Oligonucleotide-directed mutagenesis of wecA.
Plasmid pAA26, containing the wecA gene tagged with the FLAG sequence (Amer & Valvano, 2000 ), was used as a template in all PCR reactions except for those involved in the construction of the DD156/159GG mutant, where the template was pAA45. pAA34 was constructed by PCR amplification of the 3' end of wecA using primer 165, which anneals to the FLAG sequence, and primer 254, which encodes a glycine residue substituting D277. The amplicon obtained was ligated into the SmaI site of pBAD24, followed by digestion with EcoRI and SmaI, and subsequent ligation with a fragment encoding the remaining 5' end of the wecA gene that was amplified using primers 255 and 170. The other aspartic acid substitutions in the wecA gene were introduced directly by site-directed mutagenesis using the QuikChange Site-Directed Mutagenesis Kit from Stratagene, as recommended by the supplier. DNA fragments were purified from 0·7% agarose gels with the QIAquick Gel Extraction Kit (Qiagen) and ligated with T4 DNA ligase (Roche Diagnostics) to the corresponding plasmid vectors. Ligation products were transformed into E. coli DH5{alpha} or XL-1 Blue, as appropriate, by the calcium chloride method (Hanahan, 1983 ). Replacement mutants were confirmed by sequencing the entire wecA gene with an automated sequencer at the DNA Sequencing Facility, Robarts Research Institute, London, Ontario, Canada.

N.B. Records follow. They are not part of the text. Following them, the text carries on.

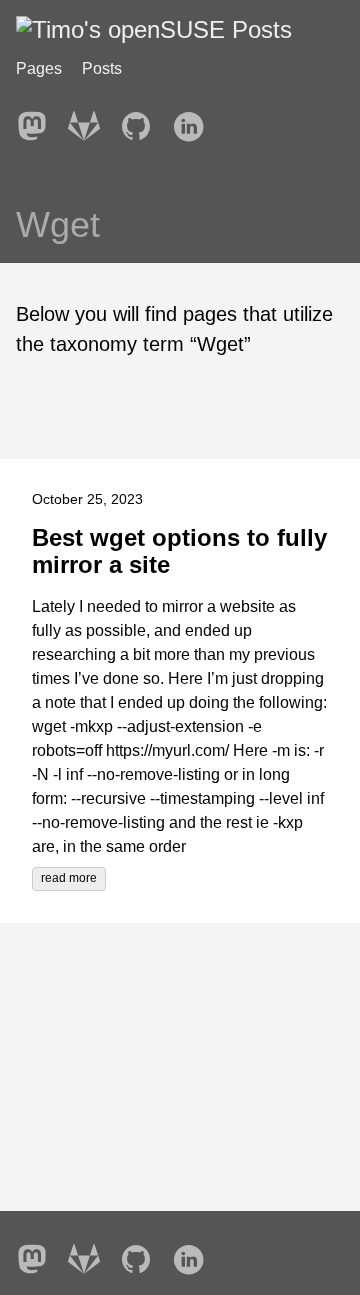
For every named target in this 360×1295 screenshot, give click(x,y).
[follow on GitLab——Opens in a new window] (90, 120)
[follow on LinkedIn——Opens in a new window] (194, 120)
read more (69, 878)
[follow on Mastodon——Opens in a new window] (38, 120)
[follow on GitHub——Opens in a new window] (142, 120)
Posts (102, 68)
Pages (39, 68)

In vitro transferase and binding assays.
pAA26, encoding the wecAFLAG gene, and the plasmids encoding the mutated wecA derivatives were transformed by electroporation (Dower et al., 1988 ) into E. coli strain MV501, which carries a wecA::Tn10 insertion (Alexander & Valvano, 1994 ). Membranes (containing enzymes and endogenous Und-P) were isolated from these transformants as described by Osborn et al. (1972) , following induction with 0·02% arabinose for 3 h. The reaction mixture for the transferase assay contained the membrane fraction (20 µg total protein), 96 pmol radiolabelled UDP-N-acetyl-[14C]glucosamine (Amersham Pharmacia Biotech) in 250 µl buffer (5 mM Tris-acetate, pH 8·5, 0·1 mM EDTA, 1 mM MgCl2). After 30 min incubation at 37 °C, the lipid-associated material was extracted twice with 250 µl 1-butanol. The combined 1-butanol extracts were washed once with 500 µl distilled water and the radioactive counts of the 1-butanol fraction were determined with a Beckman liquid scintillation counter. Radioactive counts were normalized by determining the amount of parental or mutated WecA proteins in the same membrane fractions used for the enzymic assay. Detection and quantification of WecA proteins was carried out by immunoblot analysis with anti-FLAG antibodies (see below), following densitometry. We also ensured that equal amounts of protein were loaded in the gels and small differences in loading were further corrected by reprobing the blots with anti-OmpA antibodies (see below). Enzyme activity was finally expressed as pmol incorporated GlcNAc (mg membrane protein)-1. Under the conditions used, the enzyme activity of membrane extracts containing the parental WecAFLAG was linear between 10 and 40 µg membrane protein. For comparisons between parental and mutated forms of WecA, enzyme activity was also expressed as the percentage of WecAFLAG activity at 1 mM MgCl2 concentration.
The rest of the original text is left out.